Jabali was shot in the back of the head on July 22, 2003, when police fired at the Subaru pickup truck in which he was traveling. Photographs of the damaged vehicle show the rear riddled by bullets, which penetrated the cabin. Nine bullets hit Jabali, one to his head. The driver, his friend Shihab Jaber, was hit in the shoulder. PIU ruled that, "The police officers' conduct did not deviate from the reasonable caution worthy of being taked under the circumstances of the case."

The background to the incident is crucial for understanding what unfolded. It happened at the edge of Taibeh, on the road leading to Tulkarm, in the West Bank. The shooting took place before construction of the separation fence in the area, and the road was used for passage between Israel and the territories. About an hour before the incident, police received warning that a terror cell was making its way into Israel for a suicide bombing, possibly traveling in a vehicle similar to the one used by Jabali and Jaber.

The vehicle aroused the officers' suspicion because of erratic driving: It left a local coffee shop and briefly drove against traffic, because of changes to the road at that point. Then the car made a U-turn and drove toward the town.

The main dispute between the police and witnesses relates to the warning given. The lawmen claimed that they ordered the driver to stop, using their loudspeaker system, siren, shouting and shots in the air. Eyewitnesses and Jaber himself cast great doubt on the possibility that the driver heard the warnings. A burst of bullets from several weapons was fired at the departing vehicle. One bullet hit Jabali's head, killing him on the spot. Jaber ducked beneath the steering wheel. His car stopped at some point and he got out and fled into Taibeh. "If he hadn't run away, they would have killed him too," his brother Mohammed told Haaretz yesterday.

Jabali was killed on his wedding anniversary, leaving his widow Magham, then 23, to raise their 2-year-old daughter alone. Magham said yesterday that she follows all the killings of Israeli Arabs and that nothing has changed. "There is no end to this phenomenon, and it proves the racism that exists. They shoot us like birds," she said.
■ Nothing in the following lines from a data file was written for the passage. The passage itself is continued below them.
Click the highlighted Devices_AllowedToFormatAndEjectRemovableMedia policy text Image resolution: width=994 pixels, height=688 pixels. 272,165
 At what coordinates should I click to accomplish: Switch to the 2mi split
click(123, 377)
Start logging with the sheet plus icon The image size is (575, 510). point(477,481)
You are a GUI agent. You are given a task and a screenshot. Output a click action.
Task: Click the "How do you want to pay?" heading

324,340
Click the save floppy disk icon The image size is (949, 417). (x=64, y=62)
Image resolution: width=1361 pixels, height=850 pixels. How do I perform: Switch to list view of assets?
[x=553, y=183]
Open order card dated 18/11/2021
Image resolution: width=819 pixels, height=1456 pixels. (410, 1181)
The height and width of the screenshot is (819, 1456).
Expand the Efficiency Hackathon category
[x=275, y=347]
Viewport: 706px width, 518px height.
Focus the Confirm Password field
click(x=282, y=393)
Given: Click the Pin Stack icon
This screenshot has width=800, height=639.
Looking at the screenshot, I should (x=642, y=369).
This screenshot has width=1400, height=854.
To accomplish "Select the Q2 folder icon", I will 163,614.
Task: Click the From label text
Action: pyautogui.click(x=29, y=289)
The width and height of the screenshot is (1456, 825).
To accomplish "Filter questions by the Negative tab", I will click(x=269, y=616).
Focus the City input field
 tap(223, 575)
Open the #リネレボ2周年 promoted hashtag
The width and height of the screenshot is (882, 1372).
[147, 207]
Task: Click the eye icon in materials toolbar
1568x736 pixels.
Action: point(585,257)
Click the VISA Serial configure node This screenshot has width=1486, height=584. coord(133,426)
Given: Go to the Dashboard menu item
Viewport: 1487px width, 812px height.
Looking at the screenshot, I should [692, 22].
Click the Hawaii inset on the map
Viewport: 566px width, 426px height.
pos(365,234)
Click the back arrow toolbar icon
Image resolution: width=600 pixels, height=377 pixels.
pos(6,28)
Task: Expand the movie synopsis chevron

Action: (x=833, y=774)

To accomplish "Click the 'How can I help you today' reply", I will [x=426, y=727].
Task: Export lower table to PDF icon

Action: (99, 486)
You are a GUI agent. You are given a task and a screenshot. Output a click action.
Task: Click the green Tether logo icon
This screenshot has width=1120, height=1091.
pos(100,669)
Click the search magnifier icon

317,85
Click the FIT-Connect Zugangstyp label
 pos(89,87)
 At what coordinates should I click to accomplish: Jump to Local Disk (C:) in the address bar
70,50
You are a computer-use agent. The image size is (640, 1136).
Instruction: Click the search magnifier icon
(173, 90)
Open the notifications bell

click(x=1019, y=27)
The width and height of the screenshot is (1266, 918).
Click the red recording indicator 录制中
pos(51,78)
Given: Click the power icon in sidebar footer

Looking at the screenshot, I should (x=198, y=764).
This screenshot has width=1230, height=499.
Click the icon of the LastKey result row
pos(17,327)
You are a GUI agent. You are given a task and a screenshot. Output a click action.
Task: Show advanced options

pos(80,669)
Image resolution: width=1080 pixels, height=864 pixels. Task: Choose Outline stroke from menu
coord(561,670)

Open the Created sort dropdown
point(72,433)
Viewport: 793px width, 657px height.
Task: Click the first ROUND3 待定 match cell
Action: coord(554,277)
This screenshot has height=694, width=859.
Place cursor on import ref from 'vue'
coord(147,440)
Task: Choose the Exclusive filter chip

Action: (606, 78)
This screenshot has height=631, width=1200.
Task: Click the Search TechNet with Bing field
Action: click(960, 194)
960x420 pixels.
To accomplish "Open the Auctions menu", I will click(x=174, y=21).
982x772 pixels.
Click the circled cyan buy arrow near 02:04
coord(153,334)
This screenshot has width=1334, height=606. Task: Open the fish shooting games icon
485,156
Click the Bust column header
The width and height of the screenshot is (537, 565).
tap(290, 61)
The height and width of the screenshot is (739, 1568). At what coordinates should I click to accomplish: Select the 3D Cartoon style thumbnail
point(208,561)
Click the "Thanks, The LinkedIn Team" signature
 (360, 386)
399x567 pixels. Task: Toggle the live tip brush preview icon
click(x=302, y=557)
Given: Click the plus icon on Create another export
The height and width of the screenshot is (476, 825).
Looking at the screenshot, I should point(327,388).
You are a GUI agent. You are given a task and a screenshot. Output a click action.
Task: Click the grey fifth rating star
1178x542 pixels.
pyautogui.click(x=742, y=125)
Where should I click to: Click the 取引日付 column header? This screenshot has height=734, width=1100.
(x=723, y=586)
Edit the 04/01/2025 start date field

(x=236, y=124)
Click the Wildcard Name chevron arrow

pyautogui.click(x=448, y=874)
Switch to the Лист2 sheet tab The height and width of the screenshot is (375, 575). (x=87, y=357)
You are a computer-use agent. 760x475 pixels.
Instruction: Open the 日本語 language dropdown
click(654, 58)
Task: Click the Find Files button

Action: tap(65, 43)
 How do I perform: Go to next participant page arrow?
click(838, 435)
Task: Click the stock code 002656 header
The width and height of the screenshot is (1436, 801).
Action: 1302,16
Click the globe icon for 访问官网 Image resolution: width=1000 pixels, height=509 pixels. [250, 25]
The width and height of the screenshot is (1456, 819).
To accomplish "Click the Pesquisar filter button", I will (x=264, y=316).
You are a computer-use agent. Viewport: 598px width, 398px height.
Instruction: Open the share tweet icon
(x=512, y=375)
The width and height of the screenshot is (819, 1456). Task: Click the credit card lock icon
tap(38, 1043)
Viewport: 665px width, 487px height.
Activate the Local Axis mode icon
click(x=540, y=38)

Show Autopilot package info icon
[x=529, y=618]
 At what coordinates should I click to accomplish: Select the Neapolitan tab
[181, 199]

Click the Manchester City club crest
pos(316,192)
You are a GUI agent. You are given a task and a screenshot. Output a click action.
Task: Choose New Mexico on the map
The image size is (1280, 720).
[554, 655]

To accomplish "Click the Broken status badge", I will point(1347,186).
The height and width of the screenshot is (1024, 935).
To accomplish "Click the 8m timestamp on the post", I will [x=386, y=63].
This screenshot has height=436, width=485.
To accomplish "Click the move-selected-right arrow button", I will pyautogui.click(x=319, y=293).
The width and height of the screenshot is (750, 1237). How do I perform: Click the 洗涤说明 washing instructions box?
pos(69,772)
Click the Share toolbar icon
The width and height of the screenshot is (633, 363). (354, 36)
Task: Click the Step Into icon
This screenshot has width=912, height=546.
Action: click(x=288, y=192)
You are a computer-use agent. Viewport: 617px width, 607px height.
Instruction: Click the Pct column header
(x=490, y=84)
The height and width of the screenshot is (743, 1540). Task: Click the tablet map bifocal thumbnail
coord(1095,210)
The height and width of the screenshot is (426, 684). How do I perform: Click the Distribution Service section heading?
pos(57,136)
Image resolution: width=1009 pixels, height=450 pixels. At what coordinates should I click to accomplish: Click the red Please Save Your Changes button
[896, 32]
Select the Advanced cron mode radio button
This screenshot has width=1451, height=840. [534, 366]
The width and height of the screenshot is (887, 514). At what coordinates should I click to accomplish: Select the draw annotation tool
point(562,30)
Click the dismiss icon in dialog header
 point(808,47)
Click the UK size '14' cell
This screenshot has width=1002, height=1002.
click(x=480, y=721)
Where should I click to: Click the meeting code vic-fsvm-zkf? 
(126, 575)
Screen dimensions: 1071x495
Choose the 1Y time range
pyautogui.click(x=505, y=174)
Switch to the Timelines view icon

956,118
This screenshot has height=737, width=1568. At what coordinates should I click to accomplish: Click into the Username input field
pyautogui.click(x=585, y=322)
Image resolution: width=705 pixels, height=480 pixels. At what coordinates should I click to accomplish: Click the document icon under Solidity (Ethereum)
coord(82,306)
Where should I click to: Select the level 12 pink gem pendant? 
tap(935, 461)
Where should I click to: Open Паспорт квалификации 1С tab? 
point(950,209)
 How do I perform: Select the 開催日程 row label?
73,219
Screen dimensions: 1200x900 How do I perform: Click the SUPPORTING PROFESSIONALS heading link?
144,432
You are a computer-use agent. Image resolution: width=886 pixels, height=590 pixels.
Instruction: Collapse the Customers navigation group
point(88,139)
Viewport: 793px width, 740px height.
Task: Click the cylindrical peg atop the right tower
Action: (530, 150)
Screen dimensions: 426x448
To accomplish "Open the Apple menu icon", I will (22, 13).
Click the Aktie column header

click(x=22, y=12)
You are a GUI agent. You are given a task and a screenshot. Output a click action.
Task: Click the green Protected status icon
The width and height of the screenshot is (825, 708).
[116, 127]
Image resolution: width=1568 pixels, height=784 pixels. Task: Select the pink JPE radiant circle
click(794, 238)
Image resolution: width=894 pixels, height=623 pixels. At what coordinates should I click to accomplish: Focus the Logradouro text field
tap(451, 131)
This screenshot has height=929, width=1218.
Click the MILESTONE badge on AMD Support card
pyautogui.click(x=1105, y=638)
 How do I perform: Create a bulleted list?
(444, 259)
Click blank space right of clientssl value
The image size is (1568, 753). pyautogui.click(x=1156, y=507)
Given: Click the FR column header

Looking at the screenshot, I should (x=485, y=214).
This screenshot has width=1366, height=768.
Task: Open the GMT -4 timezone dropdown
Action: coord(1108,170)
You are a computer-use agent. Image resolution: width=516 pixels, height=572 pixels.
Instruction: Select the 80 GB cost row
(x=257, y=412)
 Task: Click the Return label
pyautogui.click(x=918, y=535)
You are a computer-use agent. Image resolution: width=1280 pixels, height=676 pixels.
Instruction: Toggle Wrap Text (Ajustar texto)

Magham claims she was not accorded widow status at the National Insurance Institute and received no compensation for her husband's killing, which left her dependent on charity from either family or the Islamic Movement.

The prosecution said that one of the officers feared for his life, in view of the pin-point alert that came in before the incident. "Under these circumstances, there was ostensible justification for the shooting," the announcement read. Thus, the departing vehicle continued to be life-threatening because there was a real concern it contained a suicide bomber. "Shooting at the vehicle in order to make it stop did not, on the face of it, constitute a criminal offense," the announcement stated.

Adala claims the passengers and vehicle did not pose a threat to the police, so the shooting was unjustified and an illegal use of firearms. The group plans to press its case in a High Court suit.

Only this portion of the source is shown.